Sinosteel’s bid was reviewed by the Foreign Investment Review Board but its purchase, for an undisclosed sum, raised the eyebrows of security experts who questioned project’s size and leverage it may give China’s communist regime.
Speaking at the opening of a new hub for Australian companies in Shanghai on Wednesday, Trade Minister Simon Birmingham threw his support behind Sinosteel’s involvement.
“Sinosteel has been a long-term investment partner in Australia and over a very long period of time has opened up our resources industry and created job opportunities for Australians,” he said.
The 2015 sale of Port Darwin to Chinese-owned Landbridge Group drew harsh criticism over critical infrastructure falling into the hands of a foreign power, but Mr Birmingham said the Oakajee situation was different.

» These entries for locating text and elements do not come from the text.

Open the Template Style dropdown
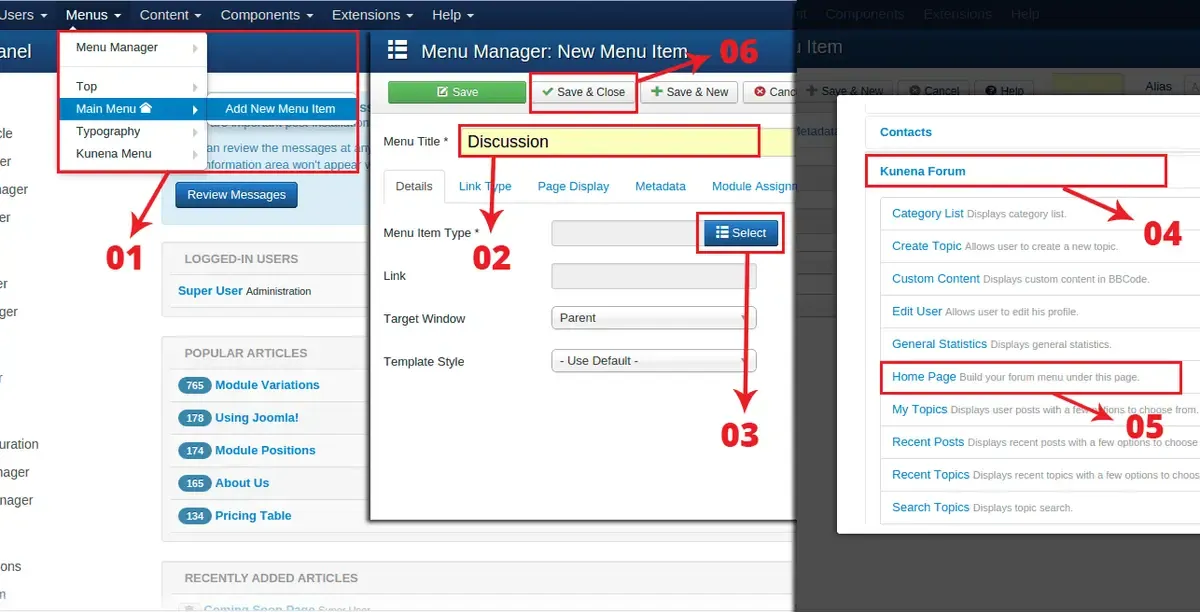The height and width of the screenshot is (612, 1200). pyautogui.click(x=653, y=361)
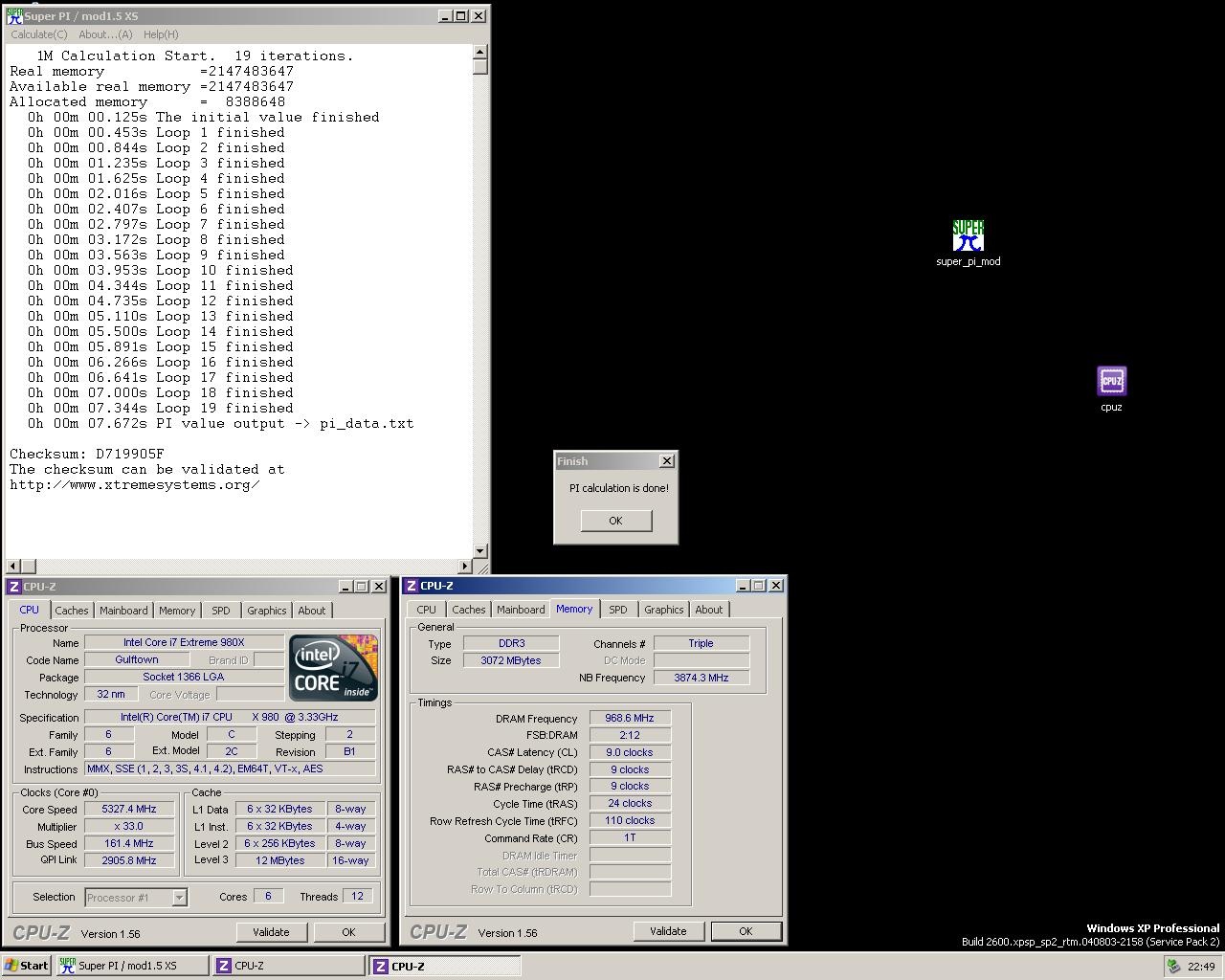Image resolution: width=1225 pixels, height=980 pixels.
Task: Click the Super PI vertical scrollbar down arrow
Action: [x=480, y=551]
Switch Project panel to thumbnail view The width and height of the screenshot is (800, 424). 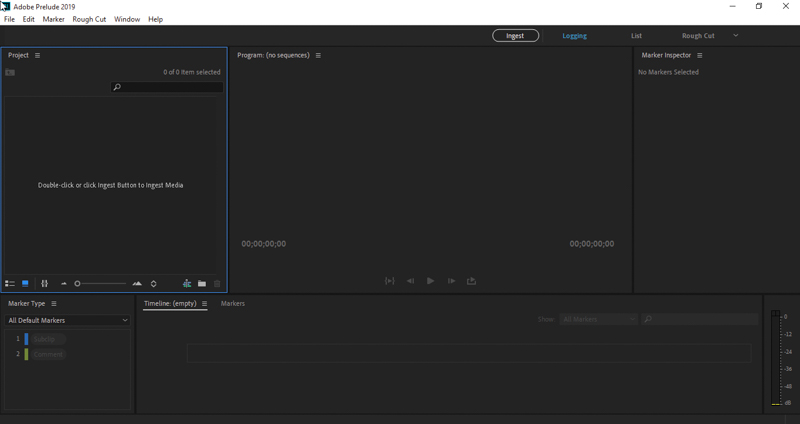[25, 284]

“I would note there is a significant difference between the sale of existing and critical infrastructure facilities [and] investing in new or significant upgrades to create new capability for the export of resources from Western Australia,” he said.
He said Australia continued to welcome investment from China or anywhere else in the world in critical infrastructure, subject to rigorous assessment against national interest.
Australian Strategic Policy Institute executive director Peter Jennings questioned how wise it was to allow Australia to deepen an already-deep dependency on China for economic and investment connections.
“My own sense is that we’re way past the point where this should be something that’s viewed primarily as just a commercial deal, but that we’ve got to think about the national security consequences,” he said.
Following the purchase, Sinosteel said it was reviewing Oakajee and the Jack Hill mine.